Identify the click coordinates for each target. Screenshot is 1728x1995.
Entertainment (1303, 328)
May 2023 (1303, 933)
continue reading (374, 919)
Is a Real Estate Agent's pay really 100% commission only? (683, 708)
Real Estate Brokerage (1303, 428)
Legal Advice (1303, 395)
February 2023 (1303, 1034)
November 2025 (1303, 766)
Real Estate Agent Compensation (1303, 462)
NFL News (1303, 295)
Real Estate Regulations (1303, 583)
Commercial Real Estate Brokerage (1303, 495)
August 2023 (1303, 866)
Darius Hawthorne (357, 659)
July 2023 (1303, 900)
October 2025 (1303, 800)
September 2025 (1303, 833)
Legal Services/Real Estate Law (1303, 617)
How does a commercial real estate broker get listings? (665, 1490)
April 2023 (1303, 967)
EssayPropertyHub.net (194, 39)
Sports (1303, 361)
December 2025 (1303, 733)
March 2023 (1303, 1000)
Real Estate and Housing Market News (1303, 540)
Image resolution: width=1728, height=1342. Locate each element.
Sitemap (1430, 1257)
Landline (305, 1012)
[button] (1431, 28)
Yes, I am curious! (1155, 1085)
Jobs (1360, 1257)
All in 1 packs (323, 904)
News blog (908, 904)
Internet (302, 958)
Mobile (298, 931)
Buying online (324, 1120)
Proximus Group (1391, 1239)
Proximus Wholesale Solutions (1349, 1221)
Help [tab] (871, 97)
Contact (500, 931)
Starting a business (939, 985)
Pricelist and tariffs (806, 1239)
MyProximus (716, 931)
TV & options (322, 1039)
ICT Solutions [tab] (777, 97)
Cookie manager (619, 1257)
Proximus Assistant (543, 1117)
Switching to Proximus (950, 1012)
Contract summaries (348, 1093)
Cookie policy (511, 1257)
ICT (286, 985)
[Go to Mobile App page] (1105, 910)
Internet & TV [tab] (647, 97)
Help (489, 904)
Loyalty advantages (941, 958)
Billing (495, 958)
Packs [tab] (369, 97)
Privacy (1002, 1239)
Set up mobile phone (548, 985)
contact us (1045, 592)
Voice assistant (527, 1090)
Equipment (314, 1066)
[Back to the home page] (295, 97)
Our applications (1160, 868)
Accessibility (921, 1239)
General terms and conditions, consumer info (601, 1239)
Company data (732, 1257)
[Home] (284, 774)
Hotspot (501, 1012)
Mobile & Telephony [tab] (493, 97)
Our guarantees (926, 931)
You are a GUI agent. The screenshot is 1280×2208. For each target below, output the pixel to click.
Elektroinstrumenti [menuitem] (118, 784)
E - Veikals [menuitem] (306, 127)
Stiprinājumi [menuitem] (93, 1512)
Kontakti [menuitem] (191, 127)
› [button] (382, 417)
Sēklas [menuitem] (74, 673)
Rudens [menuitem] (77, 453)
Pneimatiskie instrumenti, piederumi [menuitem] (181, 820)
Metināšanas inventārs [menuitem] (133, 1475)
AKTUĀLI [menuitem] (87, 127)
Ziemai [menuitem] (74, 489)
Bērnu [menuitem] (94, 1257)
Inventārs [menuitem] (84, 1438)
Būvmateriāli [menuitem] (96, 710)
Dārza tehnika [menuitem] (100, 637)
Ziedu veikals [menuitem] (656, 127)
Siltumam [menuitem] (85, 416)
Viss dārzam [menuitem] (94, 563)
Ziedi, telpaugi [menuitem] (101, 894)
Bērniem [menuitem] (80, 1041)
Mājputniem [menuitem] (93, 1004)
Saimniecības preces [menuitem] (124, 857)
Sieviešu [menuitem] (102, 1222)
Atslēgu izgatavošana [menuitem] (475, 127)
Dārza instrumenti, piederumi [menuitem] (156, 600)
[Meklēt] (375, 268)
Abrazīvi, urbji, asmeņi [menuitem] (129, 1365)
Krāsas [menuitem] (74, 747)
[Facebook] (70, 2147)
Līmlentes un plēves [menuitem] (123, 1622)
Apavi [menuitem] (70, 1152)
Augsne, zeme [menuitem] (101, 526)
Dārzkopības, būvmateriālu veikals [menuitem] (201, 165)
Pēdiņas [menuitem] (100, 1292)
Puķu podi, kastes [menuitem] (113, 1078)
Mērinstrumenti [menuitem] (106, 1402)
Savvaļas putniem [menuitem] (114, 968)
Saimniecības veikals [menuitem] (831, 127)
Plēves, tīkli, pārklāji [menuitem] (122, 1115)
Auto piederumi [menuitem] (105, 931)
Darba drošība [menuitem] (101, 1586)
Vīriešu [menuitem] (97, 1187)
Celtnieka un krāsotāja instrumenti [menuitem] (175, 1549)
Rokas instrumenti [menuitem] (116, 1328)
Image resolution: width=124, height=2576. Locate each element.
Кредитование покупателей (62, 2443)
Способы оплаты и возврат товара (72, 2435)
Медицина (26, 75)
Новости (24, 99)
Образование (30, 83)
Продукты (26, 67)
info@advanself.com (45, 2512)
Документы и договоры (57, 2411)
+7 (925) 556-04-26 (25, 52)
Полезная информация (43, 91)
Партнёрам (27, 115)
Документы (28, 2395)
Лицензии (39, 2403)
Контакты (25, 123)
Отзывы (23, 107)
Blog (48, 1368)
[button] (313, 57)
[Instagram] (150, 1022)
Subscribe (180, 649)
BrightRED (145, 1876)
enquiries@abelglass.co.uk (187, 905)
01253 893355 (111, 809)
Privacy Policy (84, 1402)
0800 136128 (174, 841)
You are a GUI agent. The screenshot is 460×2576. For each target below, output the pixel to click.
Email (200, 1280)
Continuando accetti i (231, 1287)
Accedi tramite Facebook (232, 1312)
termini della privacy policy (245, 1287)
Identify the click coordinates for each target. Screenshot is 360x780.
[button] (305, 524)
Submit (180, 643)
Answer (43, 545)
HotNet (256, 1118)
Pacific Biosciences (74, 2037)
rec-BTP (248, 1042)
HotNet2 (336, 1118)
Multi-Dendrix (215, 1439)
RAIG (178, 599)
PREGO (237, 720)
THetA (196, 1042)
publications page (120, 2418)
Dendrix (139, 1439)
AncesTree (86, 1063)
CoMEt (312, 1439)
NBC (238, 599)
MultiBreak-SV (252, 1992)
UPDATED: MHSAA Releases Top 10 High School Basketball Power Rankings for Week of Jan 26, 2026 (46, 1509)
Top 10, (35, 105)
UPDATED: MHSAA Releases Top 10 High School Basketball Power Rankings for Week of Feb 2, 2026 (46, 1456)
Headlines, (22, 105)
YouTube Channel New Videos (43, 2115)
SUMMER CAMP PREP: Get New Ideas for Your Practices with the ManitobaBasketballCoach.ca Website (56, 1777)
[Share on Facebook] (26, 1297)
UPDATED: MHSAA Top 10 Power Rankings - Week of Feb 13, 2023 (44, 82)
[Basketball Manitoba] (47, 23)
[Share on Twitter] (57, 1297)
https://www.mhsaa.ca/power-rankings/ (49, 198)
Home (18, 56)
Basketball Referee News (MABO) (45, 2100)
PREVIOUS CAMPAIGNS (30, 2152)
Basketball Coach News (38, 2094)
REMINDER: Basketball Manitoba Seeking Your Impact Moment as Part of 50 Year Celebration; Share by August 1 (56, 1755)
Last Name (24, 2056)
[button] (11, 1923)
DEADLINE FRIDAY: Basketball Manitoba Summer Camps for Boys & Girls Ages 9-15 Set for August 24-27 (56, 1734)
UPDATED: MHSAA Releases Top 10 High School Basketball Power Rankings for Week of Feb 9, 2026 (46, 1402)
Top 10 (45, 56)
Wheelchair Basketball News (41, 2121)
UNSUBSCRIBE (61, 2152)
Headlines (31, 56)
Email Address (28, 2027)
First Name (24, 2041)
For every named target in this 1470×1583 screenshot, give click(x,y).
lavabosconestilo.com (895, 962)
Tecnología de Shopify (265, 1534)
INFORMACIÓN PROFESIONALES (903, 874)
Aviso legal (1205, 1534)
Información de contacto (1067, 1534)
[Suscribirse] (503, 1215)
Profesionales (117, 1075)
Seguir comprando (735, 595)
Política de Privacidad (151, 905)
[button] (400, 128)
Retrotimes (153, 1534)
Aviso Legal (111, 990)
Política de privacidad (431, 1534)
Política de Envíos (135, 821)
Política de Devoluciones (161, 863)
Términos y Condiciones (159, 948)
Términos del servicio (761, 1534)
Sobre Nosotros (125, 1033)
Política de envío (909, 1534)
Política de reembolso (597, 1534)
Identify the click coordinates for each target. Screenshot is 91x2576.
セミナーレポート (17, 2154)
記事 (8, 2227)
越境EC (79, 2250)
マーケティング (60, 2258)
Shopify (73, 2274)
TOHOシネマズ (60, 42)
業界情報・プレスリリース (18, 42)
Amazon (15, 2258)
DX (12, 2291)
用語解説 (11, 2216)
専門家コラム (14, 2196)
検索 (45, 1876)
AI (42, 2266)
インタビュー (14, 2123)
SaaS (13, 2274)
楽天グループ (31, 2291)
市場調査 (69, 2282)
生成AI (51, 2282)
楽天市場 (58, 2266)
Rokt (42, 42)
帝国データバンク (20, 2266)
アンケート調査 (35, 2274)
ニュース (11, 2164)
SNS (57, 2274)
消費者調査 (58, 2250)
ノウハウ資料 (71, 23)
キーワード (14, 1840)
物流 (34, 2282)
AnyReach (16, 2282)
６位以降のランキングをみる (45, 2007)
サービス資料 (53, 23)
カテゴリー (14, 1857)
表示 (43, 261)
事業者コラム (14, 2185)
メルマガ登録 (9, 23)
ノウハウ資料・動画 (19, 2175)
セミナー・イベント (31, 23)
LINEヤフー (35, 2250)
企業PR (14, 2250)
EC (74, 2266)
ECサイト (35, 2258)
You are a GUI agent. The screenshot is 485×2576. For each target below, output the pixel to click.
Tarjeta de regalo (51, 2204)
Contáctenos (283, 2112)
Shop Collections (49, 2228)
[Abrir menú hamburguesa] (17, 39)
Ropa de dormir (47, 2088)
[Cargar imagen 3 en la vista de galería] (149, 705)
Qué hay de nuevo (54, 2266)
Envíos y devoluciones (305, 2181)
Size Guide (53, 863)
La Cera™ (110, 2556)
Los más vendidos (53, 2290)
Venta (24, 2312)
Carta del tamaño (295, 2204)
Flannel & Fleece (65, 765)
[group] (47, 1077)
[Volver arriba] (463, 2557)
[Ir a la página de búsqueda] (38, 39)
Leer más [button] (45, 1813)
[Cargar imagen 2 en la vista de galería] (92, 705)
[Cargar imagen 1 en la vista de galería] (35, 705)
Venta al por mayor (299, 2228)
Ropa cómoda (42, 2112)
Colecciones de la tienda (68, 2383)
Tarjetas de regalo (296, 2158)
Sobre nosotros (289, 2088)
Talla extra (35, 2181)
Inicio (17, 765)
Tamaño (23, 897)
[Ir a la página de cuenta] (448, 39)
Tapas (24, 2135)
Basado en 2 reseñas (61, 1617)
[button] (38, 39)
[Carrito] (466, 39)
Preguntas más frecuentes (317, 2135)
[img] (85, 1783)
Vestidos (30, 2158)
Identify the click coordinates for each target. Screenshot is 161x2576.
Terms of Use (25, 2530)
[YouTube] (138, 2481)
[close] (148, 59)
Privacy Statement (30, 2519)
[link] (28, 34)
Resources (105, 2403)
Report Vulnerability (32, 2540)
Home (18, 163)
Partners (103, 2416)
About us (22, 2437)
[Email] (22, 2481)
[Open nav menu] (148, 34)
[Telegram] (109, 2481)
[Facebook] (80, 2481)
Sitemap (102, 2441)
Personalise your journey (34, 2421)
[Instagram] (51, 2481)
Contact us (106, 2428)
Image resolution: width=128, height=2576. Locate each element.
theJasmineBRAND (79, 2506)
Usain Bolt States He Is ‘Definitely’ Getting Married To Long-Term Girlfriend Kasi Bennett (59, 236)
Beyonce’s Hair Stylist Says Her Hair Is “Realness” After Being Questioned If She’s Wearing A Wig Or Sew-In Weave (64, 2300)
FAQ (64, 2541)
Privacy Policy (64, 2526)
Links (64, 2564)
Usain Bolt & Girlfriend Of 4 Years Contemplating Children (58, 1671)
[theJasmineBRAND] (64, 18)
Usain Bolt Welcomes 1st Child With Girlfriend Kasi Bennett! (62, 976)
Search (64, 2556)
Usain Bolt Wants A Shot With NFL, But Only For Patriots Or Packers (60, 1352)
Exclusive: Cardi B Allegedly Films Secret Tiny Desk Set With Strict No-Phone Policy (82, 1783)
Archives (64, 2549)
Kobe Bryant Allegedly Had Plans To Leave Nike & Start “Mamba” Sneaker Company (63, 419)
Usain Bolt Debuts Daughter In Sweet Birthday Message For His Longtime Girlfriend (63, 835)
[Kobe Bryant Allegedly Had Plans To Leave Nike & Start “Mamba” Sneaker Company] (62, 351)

# # # # # # #

_What is needed_
Would you print exactly, and only, the lines of the data above from the line with "[Meklēt] (375, 268)" through the line with "Saimniecības veikals [menuitem] (831, 127)", inclusive?

_Output of the task_
[Meklēt] (375, 268)
Abrazīvi, urbji, asmeņi [menuitem] (129, 1365)
Krāsas [menuitem] (74, 747)
[Facebook] (70, 2147)
Līmlentes un plēves [menuitem] (123, 1622)
Apavi [menuitem] (70, 1152)
Augsne, zeme [menuitem] (101, 526)
Dārzkopības, būvmateriālu veikals [menuitem] (201, 165)
Pēdiņas [menuitem] (100, 1292)
Puķu podi, kastes [menuitem] (113, 1078)
Mērinstrumenti [menuitem] (106, 1402)
Savvaļas putniem [menuitem] (114, 968)
Saimniecības veikals [menuitem] (831, 127)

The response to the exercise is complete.